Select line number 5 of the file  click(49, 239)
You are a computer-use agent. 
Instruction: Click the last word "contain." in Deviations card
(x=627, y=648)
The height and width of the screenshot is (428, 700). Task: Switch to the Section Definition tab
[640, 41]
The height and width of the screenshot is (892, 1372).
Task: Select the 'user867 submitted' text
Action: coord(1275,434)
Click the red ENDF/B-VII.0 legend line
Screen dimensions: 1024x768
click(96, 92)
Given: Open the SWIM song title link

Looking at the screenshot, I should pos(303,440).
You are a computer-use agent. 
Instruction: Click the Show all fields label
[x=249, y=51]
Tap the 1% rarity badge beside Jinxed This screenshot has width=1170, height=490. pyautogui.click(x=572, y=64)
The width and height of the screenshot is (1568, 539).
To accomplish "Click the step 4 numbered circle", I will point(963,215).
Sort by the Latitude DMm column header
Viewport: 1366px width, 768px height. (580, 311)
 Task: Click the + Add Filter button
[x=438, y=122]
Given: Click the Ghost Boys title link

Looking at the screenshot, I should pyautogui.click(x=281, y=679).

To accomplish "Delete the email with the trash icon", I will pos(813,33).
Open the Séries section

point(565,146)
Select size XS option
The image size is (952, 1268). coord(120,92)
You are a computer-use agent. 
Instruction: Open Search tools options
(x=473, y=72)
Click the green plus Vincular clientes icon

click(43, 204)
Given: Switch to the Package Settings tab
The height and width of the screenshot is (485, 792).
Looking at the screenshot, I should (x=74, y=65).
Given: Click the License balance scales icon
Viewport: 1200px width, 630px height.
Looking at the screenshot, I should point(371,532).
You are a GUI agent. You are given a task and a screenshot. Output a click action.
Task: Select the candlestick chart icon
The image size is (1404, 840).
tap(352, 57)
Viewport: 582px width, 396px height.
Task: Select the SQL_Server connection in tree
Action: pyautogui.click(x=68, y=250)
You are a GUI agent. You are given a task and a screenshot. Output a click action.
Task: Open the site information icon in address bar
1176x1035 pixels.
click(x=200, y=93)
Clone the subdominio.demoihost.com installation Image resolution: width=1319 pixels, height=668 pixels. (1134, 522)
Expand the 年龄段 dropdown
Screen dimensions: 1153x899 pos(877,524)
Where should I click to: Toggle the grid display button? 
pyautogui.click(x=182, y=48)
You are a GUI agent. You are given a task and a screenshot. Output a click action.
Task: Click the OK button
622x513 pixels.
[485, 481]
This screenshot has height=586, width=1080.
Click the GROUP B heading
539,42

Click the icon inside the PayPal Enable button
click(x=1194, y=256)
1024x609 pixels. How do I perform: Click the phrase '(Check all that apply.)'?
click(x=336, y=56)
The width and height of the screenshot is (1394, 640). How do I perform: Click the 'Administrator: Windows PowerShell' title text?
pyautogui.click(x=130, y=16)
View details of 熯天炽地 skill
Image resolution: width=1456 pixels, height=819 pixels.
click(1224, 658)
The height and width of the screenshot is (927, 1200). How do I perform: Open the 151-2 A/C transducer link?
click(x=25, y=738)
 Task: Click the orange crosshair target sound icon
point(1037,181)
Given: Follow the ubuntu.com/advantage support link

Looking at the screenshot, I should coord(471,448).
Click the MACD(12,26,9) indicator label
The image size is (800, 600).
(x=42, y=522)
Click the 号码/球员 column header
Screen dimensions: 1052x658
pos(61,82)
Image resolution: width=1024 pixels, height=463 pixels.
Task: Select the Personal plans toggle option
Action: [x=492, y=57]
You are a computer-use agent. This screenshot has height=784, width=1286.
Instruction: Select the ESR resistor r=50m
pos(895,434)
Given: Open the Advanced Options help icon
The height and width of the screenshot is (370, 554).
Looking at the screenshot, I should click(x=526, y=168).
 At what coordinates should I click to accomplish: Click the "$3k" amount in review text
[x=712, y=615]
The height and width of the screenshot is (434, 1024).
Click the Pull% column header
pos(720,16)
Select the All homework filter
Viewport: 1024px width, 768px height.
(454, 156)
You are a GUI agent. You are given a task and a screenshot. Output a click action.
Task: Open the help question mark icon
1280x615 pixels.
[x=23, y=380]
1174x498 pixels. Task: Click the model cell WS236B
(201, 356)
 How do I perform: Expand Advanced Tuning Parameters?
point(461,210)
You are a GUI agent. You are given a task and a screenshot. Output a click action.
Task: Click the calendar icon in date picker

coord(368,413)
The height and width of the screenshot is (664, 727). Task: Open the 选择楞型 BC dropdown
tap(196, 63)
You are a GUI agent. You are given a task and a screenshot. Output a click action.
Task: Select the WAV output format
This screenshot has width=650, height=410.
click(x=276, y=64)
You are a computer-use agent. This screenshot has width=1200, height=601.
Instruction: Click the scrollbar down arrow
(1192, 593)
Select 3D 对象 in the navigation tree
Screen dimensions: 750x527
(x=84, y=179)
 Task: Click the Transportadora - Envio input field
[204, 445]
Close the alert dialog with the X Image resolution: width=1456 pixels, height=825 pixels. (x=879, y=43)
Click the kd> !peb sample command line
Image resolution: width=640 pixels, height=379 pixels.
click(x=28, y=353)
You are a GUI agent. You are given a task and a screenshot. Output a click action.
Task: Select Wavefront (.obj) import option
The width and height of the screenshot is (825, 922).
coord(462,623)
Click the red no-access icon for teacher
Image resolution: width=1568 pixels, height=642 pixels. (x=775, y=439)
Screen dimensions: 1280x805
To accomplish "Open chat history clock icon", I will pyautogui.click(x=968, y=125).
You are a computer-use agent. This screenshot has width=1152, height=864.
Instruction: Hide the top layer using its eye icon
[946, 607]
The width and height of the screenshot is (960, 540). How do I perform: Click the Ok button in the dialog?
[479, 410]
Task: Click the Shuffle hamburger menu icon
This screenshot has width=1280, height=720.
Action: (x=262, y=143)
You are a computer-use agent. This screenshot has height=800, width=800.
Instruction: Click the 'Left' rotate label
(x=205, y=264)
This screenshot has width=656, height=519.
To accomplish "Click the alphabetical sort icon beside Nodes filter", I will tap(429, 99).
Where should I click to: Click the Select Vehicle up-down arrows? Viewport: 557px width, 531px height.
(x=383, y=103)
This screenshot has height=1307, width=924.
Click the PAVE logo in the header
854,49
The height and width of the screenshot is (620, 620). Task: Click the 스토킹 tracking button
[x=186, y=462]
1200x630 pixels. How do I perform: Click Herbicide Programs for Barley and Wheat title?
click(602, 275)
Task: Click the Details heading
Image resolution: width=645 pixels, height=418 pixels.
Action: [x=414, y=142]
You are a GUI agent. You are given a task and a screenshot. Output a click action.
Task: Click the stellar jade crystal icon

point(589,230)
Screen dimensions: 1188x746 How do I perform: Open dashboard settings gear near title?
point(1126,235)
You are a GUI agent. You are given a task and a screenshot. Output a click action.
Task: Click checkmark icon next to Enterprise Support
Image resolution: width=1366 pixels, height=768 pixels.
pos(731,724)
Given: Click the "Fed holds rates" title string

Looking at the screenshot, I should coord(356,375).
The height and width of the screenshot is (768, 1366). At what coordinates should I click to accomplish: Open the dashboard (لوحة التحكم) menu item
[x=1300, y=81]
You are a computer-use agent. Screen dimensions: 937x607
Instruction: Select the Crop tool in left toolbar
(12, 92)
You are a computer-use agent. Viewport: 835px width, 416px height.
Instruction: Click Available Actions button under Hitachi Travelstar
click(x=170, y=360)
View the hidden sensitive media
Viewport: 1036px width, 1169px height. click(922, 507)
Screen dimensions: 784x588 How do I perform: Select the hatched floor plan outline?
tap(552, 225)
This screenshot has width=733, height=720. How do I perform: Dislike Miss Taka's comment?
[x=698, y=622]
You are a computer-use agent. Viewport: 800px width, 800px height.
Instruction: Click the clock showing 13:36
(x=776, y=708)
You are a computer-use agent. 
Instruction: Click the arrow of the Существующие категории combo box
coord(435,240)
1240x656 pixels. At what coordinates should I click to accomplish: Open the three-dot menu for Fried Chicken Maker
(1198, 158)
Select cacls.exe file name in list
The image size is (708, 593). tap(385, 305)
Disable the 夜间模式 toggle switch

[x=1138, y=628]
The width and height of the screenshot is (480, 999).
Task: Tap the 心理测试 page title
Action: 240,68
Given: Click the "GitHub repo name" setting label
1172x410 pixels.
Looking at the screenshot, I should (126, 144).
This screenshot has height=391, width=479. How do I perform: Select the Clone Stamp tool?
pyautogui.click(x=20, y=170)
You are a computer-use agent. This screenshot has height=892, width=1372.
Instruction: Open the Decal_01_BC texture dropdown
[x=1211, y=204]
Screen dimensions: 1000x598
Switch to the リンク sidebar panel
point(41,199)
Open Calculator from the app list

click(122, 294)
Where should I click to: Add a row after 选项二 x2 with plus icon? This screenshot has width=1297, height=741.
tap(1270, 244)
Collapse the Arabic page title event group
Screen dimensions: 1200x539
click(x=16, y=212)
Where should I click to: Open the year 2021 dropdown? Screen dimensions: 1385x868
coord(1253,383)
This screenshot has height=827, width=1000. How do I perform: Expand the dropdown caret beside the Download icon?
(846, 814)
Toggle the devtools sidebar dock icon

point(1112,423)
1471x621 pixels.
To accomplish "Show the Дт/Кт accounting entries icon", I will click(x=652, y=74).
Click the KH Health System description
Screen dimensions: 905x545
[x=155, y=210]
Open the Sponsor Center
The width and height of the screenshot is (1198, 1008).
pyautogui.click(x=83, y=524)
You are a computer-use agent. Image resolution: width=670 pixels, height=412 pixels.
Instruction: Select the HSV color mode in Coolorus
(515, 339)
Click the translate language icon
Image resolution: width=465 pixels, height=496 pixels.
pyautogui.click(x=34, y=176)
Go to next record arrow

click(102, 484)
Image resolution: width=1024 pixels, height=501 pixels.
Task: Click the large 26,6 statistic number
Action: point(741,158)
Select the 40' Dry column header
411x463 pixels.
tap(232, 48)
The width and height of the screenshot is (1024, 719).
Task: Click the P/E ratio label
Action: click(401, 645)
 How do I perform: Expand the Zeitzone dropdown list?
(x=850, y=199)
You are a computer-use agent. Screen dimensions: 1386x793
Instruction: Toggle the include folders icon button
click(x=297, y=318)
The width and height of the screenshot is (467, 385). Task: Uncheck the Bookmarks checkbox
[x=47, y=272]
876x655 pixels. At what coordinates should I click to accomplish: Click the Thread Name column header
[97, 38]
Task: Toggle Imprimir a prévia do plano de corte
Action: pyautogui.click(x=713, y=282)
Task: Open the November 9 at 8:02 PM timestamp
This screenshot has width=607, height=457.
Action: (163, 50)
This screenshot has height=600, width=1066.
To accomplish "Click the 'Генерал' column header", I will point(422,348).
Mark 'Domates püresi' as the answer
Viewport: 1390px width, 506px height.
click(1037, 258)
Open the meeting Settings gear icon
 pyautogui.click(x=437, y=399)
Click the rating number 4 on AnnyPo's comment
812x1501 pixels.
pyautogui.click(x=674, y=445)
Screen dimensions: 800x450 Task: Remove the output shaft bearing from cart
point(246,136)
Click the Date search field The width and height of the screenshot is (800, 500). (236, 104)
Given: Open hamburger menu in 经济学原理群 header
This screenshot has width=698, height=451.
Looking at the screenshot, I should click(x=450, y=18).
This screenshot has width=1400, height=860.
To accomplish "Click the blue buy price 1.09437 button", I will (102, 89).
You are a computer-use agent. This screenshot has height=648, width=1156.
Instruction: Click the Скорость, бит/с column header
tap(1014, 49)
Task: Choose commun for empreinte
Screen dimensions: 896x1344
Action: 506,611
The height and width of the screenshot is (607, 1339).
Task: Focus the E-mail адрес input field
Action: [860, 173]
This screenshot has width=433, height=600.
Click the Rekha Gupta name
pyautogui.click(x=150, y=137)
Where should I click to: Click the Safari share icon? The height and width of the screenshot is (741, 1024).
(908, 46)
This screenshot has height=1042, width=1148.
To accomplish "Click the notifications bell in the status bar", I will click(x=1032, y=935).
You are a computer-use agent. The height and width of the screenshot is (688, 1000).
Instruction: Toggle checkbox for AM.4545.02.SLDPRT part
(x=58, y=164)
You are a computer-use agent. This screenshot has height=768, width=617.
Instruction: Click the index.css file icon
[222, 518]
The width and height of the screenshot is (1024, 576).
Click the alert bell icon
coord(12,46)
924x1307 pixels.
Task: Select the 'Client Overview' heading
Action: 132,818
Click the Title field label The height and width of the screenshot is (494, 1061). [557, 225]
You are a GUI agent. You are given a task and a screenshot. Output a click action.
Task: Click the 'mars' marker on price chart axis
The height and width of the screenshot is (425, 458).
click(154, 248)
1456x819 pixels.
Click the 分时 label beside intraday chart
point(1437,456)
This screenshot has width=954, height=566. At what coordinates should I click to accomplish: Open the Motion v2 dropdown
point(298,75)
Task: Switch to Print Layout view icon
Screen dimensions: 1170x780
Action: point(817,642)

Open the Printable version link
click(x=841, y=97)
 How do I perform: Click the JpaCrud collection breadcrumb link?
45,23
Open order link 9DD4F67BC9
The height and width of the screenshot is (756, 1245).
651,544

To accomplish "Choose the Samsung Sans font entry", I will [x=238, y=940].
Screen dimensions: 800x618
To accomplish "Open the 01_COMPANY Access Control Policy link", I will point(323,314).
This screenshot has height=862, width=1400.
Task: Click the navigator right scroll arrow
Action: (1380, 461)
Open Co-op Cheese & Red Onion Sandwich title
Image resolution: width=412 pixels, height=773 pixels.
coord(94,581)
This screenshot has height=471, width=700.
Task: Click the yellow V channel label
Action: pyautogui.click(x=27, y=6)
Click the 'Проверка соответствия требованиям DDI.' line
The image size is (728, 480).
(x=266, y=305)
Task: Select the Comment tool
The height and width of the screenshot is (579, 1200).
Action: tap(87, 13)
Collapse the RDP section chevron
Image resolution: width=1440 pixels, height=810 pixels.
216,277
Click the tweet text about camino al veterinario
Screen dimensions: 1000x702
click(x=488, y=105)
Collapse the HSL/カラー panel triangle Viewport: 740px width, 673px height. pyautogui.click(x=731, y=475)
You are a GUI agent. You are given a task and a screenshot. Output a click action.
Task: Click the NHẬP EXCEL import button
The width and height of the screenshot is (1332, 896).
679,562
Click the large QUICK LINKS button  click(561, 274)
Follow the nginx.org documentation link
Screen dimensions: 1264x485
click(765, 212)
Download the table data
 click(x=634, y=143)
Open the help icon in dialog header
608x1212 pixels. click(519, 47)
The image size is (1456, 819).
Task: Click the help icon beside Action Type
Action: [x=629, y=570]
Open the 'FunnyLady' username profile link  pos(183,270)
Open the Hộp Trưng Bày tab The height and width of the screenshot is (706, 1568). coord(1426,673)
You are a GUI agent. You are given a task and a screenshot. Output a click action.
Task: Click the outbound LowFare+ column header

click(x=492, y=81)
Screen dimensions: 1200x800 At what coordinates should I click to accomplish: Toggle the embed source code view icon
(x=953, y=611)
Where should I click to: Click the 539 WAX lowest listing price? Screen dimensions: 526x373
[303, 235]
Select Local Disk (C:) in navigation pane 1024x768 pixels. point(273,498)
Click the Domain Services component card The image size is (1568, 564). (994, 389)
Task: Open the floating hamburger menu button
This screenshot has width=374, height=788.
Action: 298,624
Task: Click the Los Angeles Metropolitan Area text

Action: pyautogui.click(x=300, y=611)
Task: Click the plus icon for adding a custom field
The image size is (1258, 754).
━━━━━━━━━━━━━━━━━━━━
* _Problem to solve_
Which lines above include "Choose"? Show each of them by copying it.

* _Task output_
Task: Choose commun for empreinte
To accomplish "Choose the Samsung Sans font entry", I will [x=238, y=940].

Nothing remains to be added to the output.